Zhof had already undergone torture involving an electrical current in special boots that the investigators had brought to Vsetín from Hradiště. “They put these boots on your feet when you were in your socks or bare feet. I don’t know exactly. They shoved them on me and when they turned on the current it felt like my feet would be ripped off. This was the first day and they didn’t even know what some of our names were. But they showed what they had on us. If you haven’t undergone it, you can’t comprehend it. The electric current was the worst. They had a transformer and turned the voltage up or down. They just said, Turn it up so he remembers. It lifted you up, twisted you, and then you fell to the ground. The room was full. There were people lying on the ground,” says Zhof. He adds that everything took place haphazardly. The investigators walked among them and the prisoners’ eyes weren’t covered, as was the custom during interrogations in those days. “Grebeníček walked and spoke the most.” Zhof didn’t know him then but later when he was brought to the Uherské Hradiště prison fellow inmates spoke about him. He saw him in the corridor. He also saw much more. Once they brought out a prisoner. He was dead. “His name was Pohůnek – they carried him out when we were bringing food around. The corridor guards said he was a goner, that he’d hanged himself. Others said they’d beaten him to death. I don’t know…”
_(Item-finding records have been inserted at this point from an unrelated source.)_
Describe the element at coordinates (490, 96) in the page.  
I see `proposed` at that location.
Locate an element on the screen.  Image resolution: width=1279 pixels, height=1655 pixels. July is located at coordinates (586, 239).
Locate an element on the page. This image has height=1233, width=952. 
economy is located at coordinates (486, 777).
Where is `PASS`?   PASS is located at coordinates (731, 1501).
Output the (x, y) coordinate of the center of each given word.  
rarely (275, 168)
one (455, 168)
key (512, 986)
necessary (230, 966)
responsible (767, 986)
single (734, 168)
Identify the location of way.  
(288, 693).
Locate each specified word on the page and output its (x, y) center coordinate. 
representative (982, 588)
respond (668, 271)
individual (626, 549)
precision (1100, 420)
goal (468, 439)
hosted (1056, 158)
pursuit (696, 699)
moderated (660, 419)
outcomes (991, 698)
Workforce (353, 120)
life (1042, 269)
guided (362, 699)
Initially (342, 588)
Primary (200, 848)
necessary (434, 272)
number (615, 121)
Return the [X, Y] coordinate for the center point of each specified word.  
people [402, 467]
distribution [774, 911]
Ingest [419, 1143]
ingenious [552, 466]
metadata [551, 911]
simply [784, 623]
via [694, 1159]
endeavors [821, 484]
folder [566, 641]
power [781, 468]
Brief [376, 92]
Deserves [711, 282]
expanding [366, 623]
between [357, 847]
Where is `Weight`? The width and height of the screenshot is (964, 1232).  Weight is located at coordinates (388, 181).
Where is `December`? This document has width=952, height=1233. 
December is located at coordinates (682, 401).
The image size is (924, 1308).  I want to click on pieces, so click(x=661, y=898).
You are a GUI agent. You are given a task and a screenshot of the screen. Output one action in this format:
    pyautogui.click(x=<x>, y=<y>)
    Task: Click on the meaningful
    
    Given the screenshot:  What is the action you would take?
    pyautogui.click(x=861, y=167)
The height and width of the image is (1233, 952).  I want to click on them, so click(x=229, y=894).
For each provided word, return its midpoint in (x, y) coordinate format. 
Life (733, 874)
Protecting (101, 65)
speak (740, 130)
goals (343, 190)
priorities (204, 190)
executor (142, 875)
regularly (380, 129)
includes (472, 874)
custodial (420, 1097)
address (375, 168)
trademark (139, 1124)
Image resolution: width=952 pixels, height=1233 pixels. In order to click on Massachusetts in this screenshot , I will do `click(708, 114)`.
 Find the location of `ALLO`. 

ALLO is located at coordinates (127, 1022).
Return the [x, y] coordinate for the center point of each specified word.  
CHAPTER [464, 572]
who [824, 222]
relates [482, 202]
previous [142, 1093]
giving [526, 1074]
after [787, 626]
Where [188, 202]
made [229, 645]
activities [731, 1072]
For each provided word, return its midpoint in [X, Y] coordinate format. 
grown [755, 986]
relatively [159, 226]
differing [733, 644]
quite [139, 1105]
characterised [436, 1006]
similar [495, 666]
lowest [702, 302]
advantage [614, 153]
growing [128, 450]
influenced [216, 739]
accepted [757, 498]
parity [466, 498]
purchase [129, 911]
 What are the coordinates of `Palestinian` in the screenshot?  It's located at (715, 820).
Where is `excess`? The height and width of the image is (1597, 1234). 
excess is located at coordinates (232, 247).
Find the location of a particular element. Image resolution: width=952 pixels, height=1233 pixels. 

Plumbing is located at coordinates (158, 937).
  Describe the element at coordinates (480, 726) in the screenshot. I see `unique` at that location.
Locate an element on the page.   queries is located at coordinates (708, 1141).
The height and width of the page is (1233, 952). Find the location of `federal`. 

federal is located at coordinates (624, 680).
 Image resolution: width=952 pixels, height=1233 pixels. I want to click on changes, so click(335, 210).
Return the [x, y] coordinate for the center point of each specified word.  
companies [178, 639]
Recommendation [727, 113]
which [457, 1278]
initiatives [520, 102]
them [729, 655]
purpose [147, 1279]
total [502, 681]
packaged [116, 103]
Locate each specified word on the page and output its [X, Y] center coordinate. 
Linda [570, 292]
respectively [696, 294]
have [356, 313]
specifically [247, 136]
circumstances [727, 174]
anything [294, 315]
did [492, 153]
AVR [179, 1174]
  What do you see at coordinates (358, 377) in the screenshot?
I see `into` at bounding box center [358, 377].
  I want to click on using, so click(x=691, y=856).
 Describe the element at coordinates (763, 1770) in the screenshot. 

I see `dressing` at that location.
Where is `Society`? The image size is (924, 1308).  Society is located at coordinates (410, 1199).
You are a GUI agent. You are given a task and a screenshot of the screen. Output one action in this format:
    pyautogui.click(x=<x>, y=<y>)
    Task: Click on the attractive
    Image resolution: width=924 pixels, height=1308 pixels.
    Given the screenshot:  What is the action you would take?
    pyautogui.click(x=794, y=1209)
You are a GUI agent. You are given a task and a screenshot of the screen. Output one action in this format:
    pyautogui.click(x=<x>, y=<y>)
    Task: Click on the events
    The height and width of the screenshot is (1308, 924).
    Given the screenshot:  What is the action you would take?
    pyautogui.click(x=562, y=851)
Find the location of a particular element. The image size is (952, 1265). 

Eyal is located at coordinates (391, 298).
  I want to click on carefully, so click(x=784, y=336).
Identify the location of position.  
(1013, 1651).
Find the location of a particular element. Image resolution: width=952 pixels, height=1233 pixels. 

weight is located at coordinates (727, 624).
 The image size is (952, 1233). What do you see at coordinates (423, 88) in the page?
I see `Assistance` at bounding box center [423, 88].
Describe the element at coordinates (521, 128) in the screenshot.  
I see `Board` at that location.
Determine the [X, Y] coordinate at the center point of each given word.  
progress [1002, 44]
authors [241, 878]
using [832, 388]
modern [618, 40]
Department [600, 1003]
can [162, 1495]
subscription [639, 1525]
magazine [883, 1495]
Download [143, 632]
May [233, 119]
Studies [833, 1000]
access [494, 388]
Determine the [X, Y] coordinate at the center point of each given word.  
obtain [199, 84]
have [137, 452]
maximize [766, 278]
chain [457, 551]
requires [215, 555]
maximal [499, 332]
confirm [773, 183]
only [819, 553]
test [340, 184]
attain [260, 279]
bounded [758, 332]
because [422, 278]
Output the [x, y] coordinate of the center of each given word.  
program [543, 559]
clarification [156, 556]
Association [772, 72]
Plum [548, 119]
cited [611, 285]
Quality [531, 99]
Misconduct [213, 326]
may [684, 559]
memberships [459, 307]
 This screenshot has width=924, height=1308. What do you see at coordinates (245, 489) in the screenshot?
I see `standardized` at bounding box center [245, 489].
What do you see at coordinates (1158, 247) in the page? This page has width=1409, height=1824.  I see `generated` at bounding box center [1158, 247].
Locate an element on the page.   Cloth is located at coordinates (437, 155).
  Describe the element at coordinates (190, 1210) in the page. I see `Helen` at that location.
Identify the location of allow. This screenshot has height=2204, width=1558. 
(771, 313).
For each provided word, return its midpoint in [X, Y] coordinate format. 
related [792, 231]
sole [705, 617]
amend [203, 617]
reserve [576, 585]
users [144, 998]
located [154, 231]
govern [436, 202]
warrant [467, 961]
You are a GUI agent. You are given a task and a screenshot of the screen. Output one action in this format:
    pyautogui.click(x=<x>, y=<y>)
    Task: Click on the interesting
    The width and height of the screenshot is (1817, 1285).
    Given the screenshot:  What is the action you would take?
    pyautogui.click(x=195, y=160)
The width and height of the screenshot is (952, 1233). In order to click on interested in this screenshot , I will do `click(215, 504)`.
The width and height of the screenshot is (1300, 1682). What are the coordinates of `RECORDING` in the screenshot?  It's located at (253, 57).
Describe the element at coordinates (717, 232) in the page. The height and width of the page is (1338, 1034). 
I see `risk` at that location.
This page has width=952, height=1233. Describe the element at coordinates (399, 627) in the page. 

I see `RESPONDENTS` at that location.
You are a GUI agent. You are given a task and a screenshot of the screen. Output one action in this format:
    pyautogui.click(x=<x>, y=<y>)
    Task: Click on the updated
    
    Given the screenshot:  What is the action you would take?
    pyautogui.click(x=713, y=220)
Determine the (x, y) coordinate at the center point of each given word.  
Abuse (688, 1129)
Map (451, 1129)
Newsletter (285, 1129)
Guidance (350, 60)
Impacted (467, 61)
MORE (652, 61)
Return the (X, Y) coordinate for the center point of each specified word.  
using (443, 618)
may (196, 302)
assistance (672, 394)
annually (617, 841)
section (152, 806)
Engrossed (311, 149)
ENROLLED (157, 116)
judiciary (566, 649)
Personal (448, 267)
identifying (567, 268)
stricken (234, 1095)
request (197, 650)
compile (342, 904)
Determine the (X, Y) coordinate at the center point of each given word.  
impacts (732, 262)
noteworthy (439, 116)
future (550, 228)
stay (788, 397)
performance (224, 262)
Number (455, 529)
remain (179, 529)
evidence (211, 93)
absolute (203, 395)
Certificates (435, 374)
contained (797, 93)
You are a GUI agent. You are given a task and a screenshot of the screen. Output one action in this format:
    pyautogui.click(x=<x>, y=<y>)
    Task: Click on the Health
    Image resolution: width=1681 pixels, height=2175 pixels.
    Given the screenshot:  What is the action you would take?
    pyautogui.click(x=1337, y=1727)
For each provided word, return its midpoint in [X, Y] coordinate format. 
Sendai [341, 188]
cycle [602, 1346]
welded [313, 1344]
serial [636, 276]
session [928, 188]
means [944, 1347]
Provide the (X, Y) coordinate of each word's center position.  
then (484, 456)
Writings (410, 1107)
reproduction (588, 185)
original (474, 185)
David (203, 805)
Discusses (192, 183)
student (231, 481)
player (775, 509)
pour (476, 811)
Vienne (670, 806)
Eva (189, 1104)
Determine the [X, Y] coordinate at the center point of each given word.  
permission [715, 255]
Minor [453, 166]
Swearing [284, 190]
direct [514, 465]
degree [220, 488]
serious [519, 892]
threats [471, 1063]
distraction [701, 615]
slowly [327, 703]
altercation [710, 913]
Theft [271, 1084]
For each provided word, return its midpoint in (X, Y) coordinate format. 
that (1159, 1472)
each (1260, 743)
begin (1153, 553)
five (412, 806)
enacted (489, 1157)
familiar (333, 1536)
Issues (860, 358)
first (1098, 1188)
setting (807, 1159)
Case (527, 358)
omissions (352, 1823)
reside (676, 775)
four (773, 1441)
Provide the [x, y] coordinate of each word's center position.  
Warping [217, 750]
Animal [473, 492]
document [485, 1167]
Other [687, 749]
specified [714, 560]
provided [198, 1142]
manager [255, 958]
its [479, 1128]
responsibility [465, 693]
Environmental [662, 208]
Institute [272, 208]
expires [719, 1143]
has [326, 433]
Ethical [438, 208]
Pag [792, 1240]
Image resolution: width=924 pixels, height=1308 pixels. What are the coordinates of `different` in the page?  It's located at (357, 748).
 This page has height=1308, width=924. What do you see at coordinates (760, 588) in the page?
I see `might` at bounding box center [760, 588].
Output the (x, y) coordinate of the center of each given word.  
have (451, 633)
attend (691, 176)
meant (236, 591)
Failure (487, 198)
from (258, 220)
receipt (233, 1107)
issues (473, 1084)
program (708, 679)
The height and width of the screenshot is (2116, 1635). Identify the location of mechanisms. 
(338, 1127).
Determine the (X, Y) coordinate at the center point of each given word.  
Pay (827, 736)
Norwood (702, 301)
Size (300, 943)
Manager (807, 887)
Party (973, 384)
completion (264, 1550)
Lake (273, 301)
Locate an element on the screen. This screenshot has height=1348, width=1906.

Zhof was in Vsetín for a week and then in Uherské Hradiště for four months. He had to be on his guard at all times. Mainly, he says, so that others wouldn’t get in trouble. He was released in 1951 and sent to the Auxiliary Technical Battalions. He had to do three years of work brigade so went down the mines. When he returned to Wallachia he got work in a shop but was immediately sacked. Even after the fall of communism he didn’t get to see justice meted out to those who had cruelly tortured him. “It wasn’t even a trial. The judge was a Communist and they had ties. One investigator, Zavadilík, excused himself. Hlavačka excused himself on health grounds but at the same time I saw him in Prague. He lived at Letná and went for walks with his wife! So I saw it wasn’t worth it.”
Zhof married Marie Štrbíková, who was two years his junior and had also been a political prisoner. Her father too had been a political prisoner and died in a prison hospital, having being convicted for aiding members of the resistance group Světlana.